Cuarto día consecutivo y sigo sin abrir esa
carta. Que raro, si en esta época Internet nos superó a todos y ya no nos
tomamos el trabajo de agarrar un papel y escribir. Me mantengo al margen. Raro,
muy raro que tu nombre aparezca como remitente. No quiero saber con que me
puedo encontrar en el interior. No quiero saberlo. Me da miedo hacerme mal, me
rehúso a ilusionarme.
Somos genios matemáticos, físicos del tiempo,
analistas y estadísticos. Todo eso y mucho más en tan pocas horas. Tratando de
descifrar los vaivenes de la vida. El porqué, el que se yo. Me resulta insólito
tener que andar con esta pantomima de las adivinanzas. Saber que hubiese pasado
si el cartero confundía la dirección y esto nunca llegaba. Maldito laburante y
certero. Que el timbre no andaba, la numeración era incorrecta, no era para mi,
sino para un vecino cercano, encantador y buen mozo. El código postal erróneo.
No le di propina, se enojó y por eso no me dio el sobre. Había paro de empleados,
era feriado nacional. Un perro le mordió los pantalones. Llovió.
Nada de esas cosas ocurrieron, y lo que no
tenía que llegar (o al menos no quería), llegó. El código postal era el
correcto, la dirección sin errores. Tenía mi nombre, bien detallado, sin faltas
de ortografía ni tildes no correspondientes. Maldito cartero.

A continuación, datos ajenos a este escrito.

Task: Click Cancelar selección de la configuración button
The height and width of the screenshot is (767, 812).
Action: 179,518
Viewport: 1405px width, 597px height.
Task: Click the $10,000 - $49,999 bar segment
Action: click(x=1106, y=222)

Quinto día y mi cabeza piensa mas que Einstein
en una jornada filosófica de nueve a dieciocho, vaya a saber dónde. Que locura
tengo, ya hablo estupideces. La carta sigue allí.
Sexto día. Ni siquiera se traspapeló, o se
arrepintió al mandarla. El cajero no tenía cambio (vuelva más tarde). Maldito
cartero.
Séptimo y último día. La espera terminó. Llegó
la hora de destrozar mi corazón por completo. Para sanarlo habrá tiempo.
Destapé una birra italiana y abrí el sobre. Cuando
vi su letra se me cruzaron un trillón de momentos, imágenes imprecisas de lo
que había vivido con ella. En ninguna situación la odié, y cada tanto la hecho
de menos. Su letra era clara, como siempre. Saber que sus manos tocaron el
papel y el interés por volver a escribirme, confieso, me dieron cosquilleos en
el estómago. Maldito sensible.
Llegó el momento más esperado. Siempre fui un
miedoso a la hora de estas situaciones que prefiero sacármelas de encima.
Desdoblé el papel y me congelé. “Te amo, tonto”, decía. Nada más que eso. Raro,
extraño, inentendible. Años sin vernos y recibo terrible pavada. Que no dice
nada, que dice mucho, que me hace mal, que nos imagino a los besos revolcados.
Que iluso.
Algo no me cerraba de todo eso. La espera me
jugó una mala pasada. El miedo al recibir la carta, los nervios y la bronca, me
llevaron a archivar el sobre por una semana. Jamás me percaté que la fecha de
envió era del 3 de Febrero de dos mil nueve. Aún más dolido, casi con lágrimas
en los ojos y con mucho apuro, me dirigí hacia la central de correo. Pedí una
explicación. La encargada me ofreció unas disculpas que jamás llegué a aceptar.
¿Error de cálculo? La carta nunca había salido desde su origen. La explicación
consistía en que el sobre nunca enviado, fue encontrado entre otras cosas
perdidas, y se cumplió con el pedido. Tarde, muy tarde. Tardísimo. Me retiré
con un simple “OK”.
Octavo día: el chiste se basó en una simple
cursilería de ella, que muy bien me hubiese hecho en aquel día de los
enamorados. La sorpresa hubiese sido inmensa. La idea era muy buena. Lástima
que nunca llegó.
Después de tanta amargura, sonreí tratando de
no buscarle más sentidos a la cosa. Igual, esa carta, me devolvió momentos que
jamás volví a vivir. Pero también duele.
Maldito correo, maldito sistema. Que no hay
empresas serias, que a nadie le importa nada, que juegan siempre con la gente.
O simple error de cálculo. Yo le asigné la culpa a uno sólo, el que menos tiene
que ver en todo esto. Maldito cartero.